Track 3: Gaîté parisienne – No. 8: Valse – arr. Manuel Rosenthal, after Jacques Offenbach

With our third track we turn to Paris, where public dancing, theatre and costumed entertainment played a central role in 19th-century urban culture. Jacques Offenbach was one of the most influential figures of this environment. His operettas shaped the city’s stage life with their mixture of satire, dance and social observation. Among these works, Orphée aux enfers (Orpheus in the Underworld) is particularly notable — not least because it contains the famous “Can-Can”, which later became emblematic of Parisian popular entertainment.

Vintage poster for French Can Can dancers

Gaîté parisienne was created in 1938 when conductor and composer Manuel Rosenthal assembled and orchestrated material from several Offenbach operettas for a ballet production of the Ballets Russes de Monte-Carlo. Much of the score draws on Orphée aux enfers, and the Valse (No. 8) reflects Offenbach’s melodic and rhythmic language, but with expanded orchestral colours and symphonic proportions. Rosenthal structures the waltz in contrasting sections, moving between flowing lyricism and more pointed rhythmic writing. Karajan’s recording with the Berliner Philharmoniker emphasises these contrasts with broad phrasing and a clear, full orchestral sound that presents the ballet suite as an independent concert work.

In the context of this week’s theme, the Valse represents the Parisian strand of masked and festive culture. While Gaîté parisienne does not portray a specific carnival event, it draws directly on Offenbach’s music for the operetta stages where costumed roles, exaggeration and theatrical display were central elements.

Track 4: Symphony No. 3 in E-flat major, Op. 97 “Rhenish” – V. Lebhaft – Robert Schumann

For our final track we move to the Rhineland, a region that remains the centre of German carnival traditions. Large cities such as Cologne and Düsseldorf developed a distinctive festive culture during the 19th century, marked by organised parades, committees and an increasingly public character. Robert Schumann composed his Third Symphony in 1850 shortly after taking up his post as municipal music director in Düsseldorf. Although the work is not connected to carnival directly, it reflects his first impressions of the region’s open, sociable and outward-facing atmosphere.
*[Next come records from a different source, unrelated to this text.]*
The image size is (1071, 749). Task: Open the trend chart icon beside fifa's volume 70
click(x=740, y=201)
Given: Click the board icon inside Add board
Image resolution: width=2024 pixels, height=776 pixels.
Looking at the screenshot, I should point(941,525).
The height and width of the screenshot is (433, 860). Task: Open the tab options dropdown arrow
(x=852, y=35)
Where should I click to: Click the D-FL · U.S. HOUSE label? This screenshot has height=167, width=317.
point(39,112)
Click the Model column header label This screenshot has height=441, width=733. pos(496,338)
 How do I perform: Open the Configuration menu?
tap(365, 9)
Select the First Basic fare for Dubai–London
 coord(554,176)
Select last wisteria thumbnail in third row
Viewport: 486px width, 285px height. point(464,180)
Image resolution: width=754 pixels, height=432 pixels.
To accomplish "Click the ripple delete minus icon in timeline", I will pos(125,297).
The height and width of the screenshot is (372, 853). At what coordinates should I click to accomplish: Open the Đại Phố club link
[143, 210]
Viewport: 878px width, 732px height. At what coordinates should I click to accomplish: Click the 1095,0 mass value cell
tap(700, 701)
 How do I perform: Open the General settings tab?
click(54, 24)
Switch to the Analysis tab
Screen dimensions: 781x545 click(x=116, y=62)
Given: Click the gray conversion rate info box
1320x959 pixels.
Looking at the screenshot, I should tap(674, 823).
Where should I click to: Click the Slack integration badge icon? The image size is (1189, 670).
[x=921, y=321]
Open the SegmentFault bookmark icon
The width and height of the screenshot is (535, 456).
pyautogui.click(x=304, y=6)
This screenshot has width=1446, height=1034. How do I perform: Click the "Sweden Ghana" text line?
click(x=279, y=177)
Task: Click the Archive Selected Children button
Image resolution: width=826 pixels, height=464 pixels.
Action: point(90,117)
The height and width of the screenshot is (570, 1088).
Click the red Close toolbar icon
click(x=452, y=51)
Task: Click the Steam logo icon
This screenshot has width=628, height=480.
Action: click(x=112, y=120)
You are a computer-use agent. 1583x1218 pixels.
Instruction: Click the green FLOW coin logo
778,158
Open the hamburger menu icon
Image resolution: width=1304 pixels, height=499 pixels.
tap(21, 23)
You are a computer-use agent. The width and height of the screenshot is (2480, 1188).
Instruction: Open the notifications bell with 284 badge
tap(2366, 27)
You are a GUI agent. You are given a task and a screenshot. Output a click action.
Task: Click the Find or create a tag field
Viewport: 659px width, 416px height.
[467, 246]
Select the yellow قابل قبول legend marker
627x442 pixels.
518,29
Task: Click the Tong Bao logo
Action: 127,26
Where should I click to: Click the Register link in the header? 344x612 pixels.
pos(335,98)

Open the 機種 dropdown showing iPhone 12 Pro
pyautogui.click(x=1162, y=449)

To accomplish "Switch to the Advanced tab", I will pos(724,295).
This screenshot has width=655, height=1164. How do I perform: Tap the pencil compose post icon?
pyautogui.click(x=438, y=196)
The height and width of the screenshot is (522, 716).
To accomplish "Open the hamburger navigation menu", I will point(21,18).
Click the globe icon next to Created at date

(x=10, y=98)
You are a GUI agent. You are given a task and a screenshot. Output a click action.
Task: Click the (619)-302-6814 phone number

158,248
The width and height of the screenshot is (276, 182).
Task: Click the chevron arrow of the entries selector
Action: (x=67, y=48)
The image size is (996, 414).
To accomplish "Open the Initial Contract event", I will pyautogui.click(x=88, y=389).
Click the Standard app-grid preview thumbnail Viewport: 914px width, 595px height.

Portrait of Robert Schumann from his time in Düsseldorf.

The symphony acquired its familiar title, the “Rhenish”, shortly after its premiere. Schumann himself did not use the name, but contemporary critics and early publishers adopted it to underline the connection between the work and its place of origin. The Fifth Movement, Lebhaft, serves as a compact and energetic finale. Its repeated rhythmic figure, bright orchestration and constant forward motion give the music a collective, almost processional character — qualities that can easily be associated with the kind of public parades that later became central to Rhenish carnival culture, even though the symphony itself is not programmatic.

Karajan recorded the Rhenish only once, in 1971, with the Berliner Philharmoniker for Deutsche Grammophon. Unlike Schumann’s Fourth Symphony — which he recorded several times across different decades and under varying production conditions, resulting in notably different interpretative profiles — the Rhenish survives in a single version. Within this week’s theme, the movement represents the Rhenish dimension of festivity, and its connection to a region known for its public carnival celebrations provides a fitting close to a playlist centred on masking, festivity and shifting social identities.